__Exercise__
Look through the listing below for the line containing "Task: Expand the mapper package arrow". Copy it and each line after it up to and including the line containing "1343x896 pixels.", exactly, leaving out pictures.

__Records for processing__
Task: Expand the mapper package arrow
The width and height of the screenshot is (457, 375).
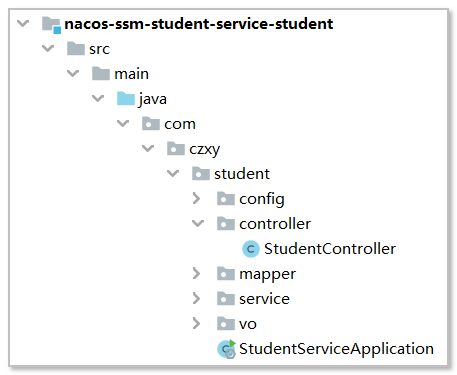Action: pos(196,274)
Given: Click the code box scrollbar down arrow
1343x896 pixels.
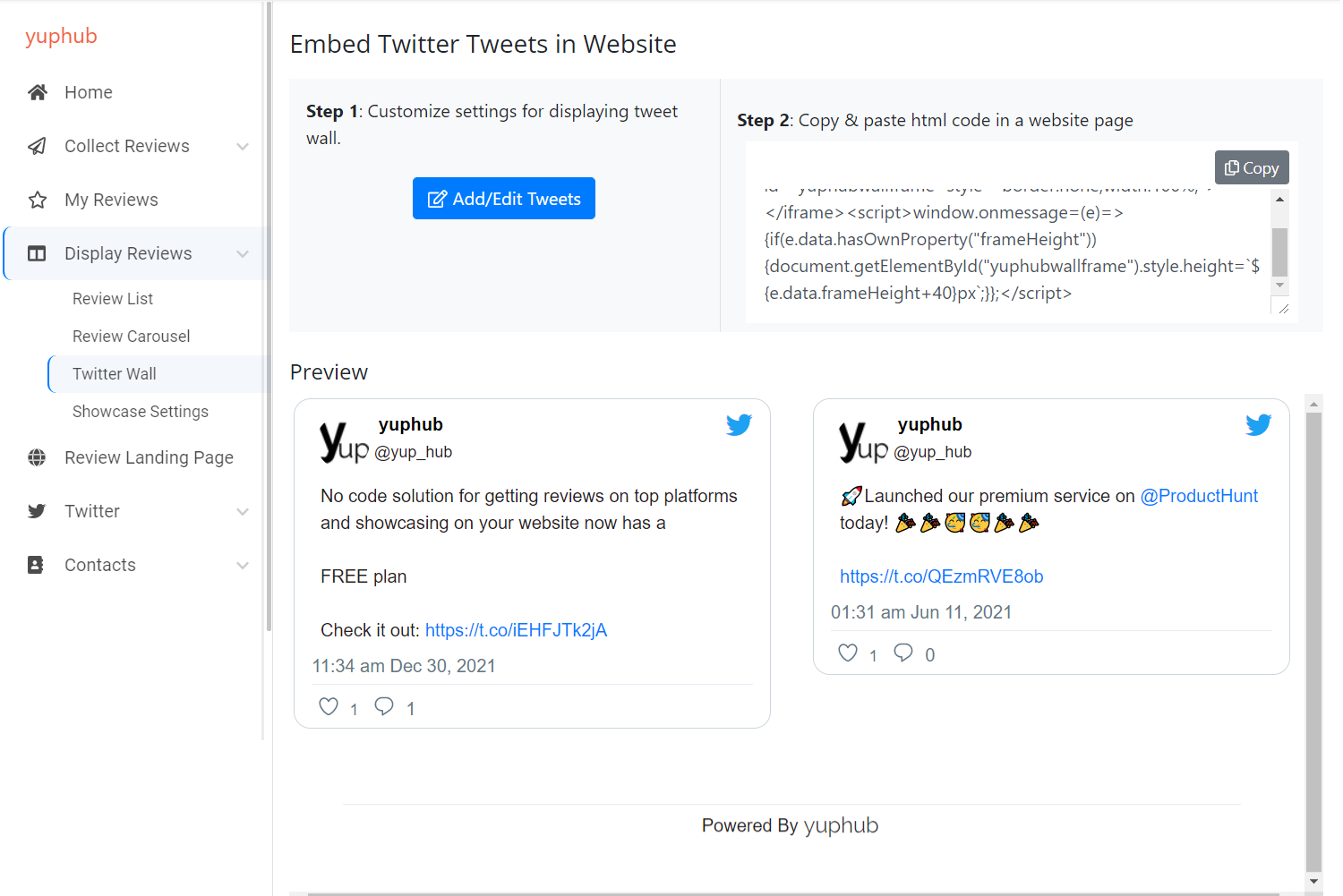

---

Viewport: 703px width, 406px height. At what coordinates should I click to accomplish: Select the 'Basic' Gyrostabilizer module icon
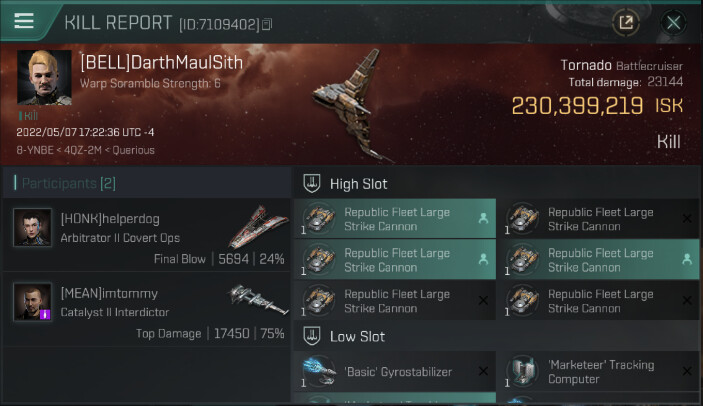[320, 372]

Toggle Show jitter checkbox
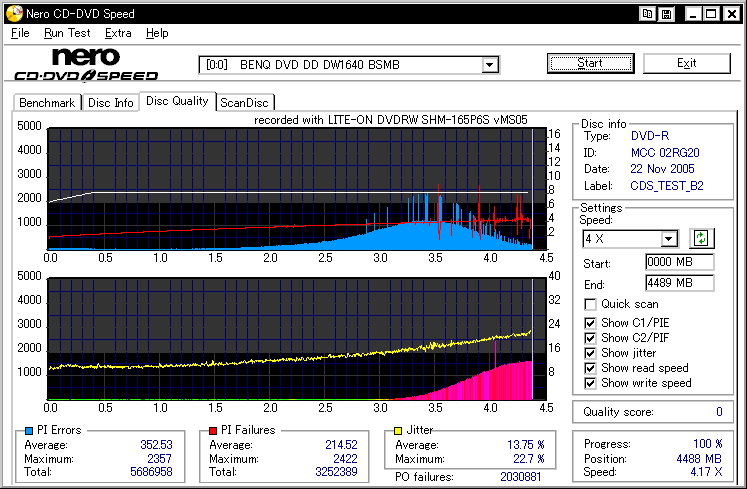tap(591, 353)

==

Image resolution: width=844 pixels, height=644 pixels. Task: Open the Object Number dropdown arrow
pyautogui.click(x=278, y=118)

__Answer for the task__
Task: Expand the mapper package arrow
The width and height of the screenshot is (457, 375).
Action: pos(196,274)
Given: Click the code box scrollbar down arrow
1343x896 pixels.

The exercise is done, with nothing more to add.